Facing Medical Device Vulnerabilities

As more medical devices—like diagnostic imaging machines and wireless infusion pumps—provide internet connectivity, attackers are increasingly targeting them as a means to gain access to hospital and provider networks. Device manufacturers have been slow to issue patches and provide support for these devices, leaving their security network unsecure. Most organizations do not have policies and procedures in place to maintain the devices, leaving critical vulnerabilities open for months to years after a security patch is issued. These weaknesses impact not only the entire organization, but also the safety of patients who use these devices. In short, medical device security is more important than ever.

The Food and Drug Administration (FDA) recently published a warning detailing the emergence of a new medical device risk referred to as “Urgent/11.” The vulnerability exists in IPnet, a legacy third-party software found in multiple operating systems used for communication across a network and between computers. IPnet is still found in a number of medical and networking devices in use today. The FDA has stated that URGENT/11 may allow a remote attacker to exploit this flaw and take over the device. This could result in a medical device breach of electronically protected health information (ePHI), a denial of service, a device malfunction, or a complete shut down the device.
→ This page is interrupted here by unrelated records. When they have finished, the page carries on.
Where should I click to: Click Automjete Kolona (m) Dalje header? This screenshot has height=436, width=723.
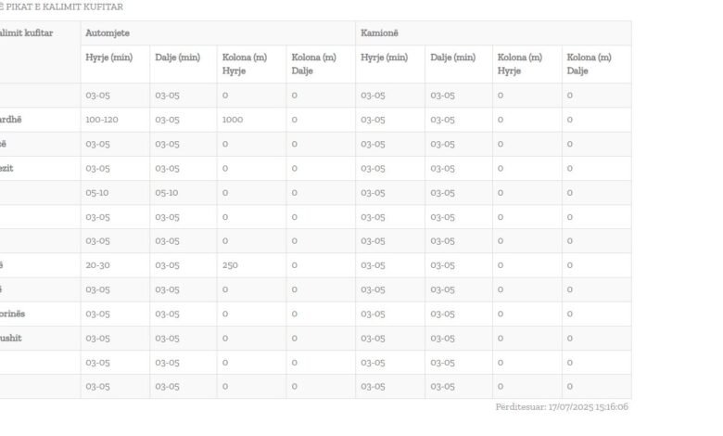click(314, 64)
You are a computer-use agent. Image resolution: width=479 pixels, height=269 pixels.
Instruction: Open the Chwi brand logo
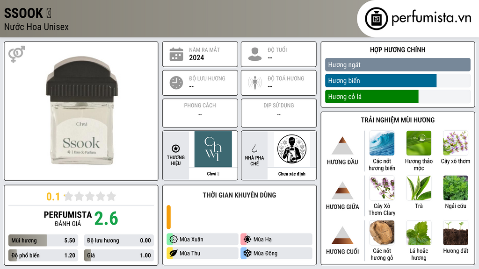[213, 149]
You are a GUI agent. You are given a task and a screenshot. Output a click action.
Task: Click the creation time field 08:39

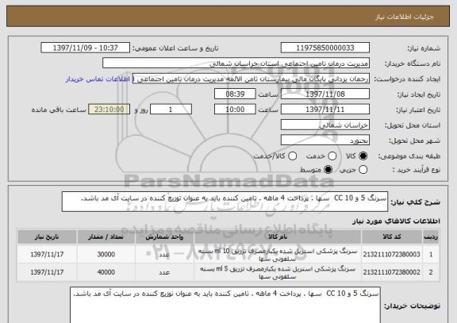pyautogui.click(x=235, y=94)
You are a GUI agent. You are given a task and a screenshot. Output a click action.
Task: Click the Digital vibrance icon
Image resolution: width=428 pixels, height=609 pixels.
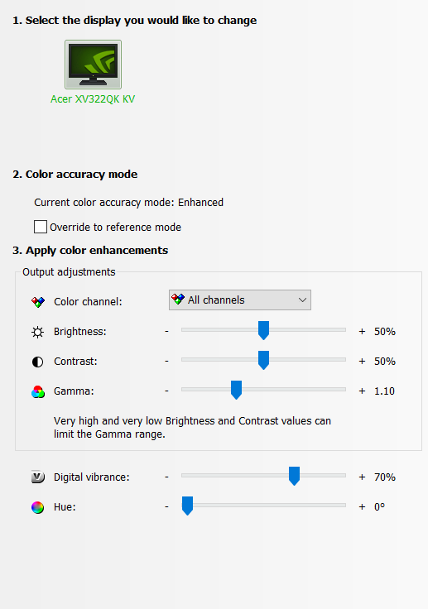pyautogui.click(x=38, y=477)
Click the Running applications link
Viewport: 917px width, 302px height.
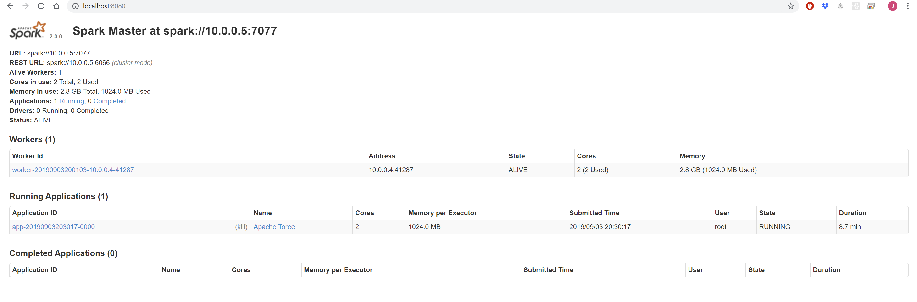(x=71, y=101)
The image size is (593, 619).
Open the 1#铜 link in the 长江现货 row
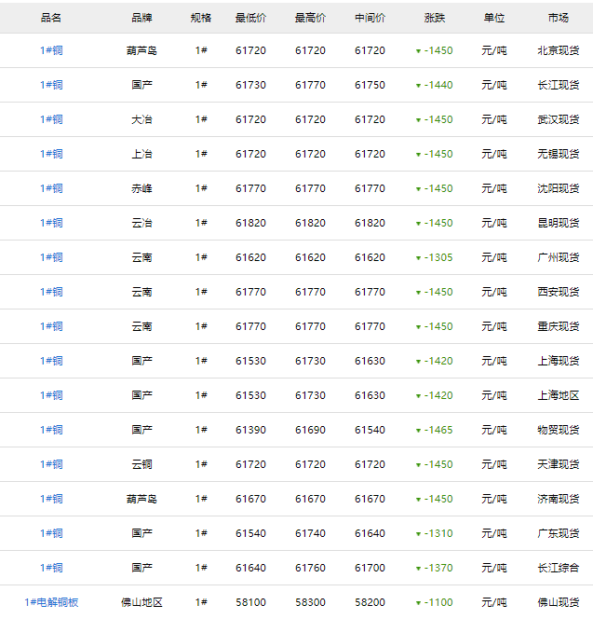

Security of medical devices is a topic that has gained a lot of attention in the past few years, due to vulnerabilities such as URGENT/11 appearing in the industry. There has been a paradigm shift by manufacturers as they focus not only on how the device functions, but also on whether the security and support is present and robust enough to protect the device and its data.

At DEF CON this year, medical device manufacturers and the FDA illustrated how hackers could intercept secure data by providing real-time demonstrations with medical devices. Attendees engaged in hands-on research by attempting to exploit these systems and gain access to their data.

Various organizations, such as the FDA, H-ISAC, and MedISAO, are providing guidance on medical device security best practices and hardening procedures. Additionally, the FDA has provided a resource to assist organizations in performing a risk assessment of their medical devices called “Postmarket Management of Cybersecurity in Medical Devices.” This is the first step in the creation of a medical device maintenance and security program.

Reaching the gold-standard in security regulations for medical devices will require a joint effort between manufacturers and prescribers, whether hospital or provider. Not only must security be built into the devices and support provided once they are in use, hospitals and providers need to implement a process to patch and secure them frequently and in a timely manner, as they would any server or workstation.